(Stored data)
━━━━━━━━━━━━━━━━━━━━━━━━━━━━━━
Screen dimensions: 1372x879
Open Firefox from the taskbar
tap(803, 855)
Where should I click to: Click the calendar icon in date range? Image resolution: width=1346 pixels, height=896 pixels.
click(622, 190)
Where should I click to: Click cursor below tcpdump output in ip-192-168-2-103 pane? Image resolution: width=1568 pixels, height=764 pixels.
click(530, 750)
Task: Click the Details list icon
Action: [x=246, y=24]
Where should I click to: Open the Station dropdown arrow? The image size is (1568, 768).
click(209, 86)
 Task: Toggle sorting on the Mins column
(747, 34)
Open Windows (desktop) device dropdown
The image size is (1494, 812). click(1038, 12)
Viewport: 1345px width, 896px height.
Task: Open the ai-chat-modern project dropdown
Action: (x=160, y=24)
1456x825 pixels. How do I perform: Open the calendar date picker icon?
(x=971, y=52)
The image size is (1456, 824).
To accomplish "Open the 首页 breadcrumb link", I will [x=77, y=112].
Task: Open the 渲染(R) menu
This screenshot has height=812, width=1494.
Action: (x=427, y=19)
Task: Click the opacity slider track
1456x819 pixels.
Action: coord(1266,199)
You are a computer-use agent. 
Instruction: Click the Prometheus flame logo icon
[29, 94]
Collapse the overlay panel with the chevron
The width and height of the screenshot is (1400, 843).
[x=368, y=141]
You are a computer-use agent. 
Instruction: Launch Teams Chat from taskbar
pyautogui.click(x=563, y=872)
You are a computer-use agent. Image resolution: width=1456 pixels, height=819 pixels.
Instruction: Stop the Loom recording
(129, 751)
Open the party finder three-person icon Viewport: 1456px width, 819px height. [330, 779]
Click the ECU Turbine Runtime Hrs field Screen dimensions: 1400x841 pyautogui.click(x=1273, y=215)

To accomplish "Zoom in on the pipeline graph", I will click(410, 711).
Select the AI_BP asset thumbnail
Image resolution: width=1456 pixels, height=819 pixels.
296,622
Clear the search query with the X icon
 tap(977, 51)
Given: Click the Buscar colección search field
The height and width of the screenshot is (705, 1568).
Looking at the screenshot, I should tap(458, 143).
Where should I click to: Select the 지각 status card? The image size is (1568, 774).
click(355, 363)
━━━━━━━━━━━━━━━━━━━━━━━━━━━━━━
▶ _Task_
Copy out every record again, letter for letter.

▶ _Written answer_
Screen dimensions: 1372x879
Open Firefox from the taskbar
tap(803, 855)
Where should I click to: Click the calendar icon in date range? Image resolution: width=1346 pixels, height=896 pixels.
click(622, 190)
Where should I click to: Click cursor below tcpdump output in ip-192-168-2-103 pane? Image resolution: width=1568 pixels, height=764 pixels.
click(530, 750)
Task: Click the Details list icon
Action: [x=246, y=24]
Where should I click to: Open the Station dropdown arrow? The image size is (1568, 768).
click(209, 86)
 Task: Toggle sorting on the Mins column
(747, 34)
Open Windows (desktop) device dropdown
The image size is (1494, 812). click(1038, 12)
Viewport: 1345px width, 896px height.
Task: Open the ai-chat-modern project dropdown
Action: (x=160, y=24)
1456x825 pixels. How do I perform: Open the calendar date picker icon?
(x=971, y=52)
The image size is (1456, 824).
To accomplish "Open the 首页 breadcrumb link", I will [x=77, y=112].
Task: Open the 渲染(R) menu
This screenshot has height=812, width=1494.
Action: (x=427, y=19)
Task: Click the opacity slider track
1456x819 pixels.
Action: coord(1266,199)
You are a computer-use agent. 
Instruction: Click the Prometheus flame logo icon
[29, 94]
Collapse the overlay panel with the chevron
The width and height of the screenshot is (1400, 843).
[x=368, y=141]
You are a computer-use agent. 
Instruction: Launch Teams Chat from taskbar
pyautogui.click(x=563, y=872)
You are a computer-use agent. Image resolution: width=1456 pixels, height=819 pixels.
Instruction: Stop the Loom recording
(129, 751)
Open the party finder three-person icon Viewport: 1456px width, 819px height. [330, 779]
Click the ECU Turbine Runtime Hrs field Screen dimensions: 1400x841 pyautogui.click(x=1273, y=215)

To accomplish "Zoom in on the pipeline graph", I will click(410, 711).
Select the AI_BP asset thumbnail
Image resolution: width=1456 pixels, height=819 pixels.
296,622
Clear the search query with the X icon
 tap(977, 51)
Given: Click the Buscar colección search field
The height and width of the screenshot is (705, 1568).
Looking at the screenshot, I should tap(458, 143).
Where should I click to: Select the 지각 status card? The image size is (1568, 774).
click(355, 363)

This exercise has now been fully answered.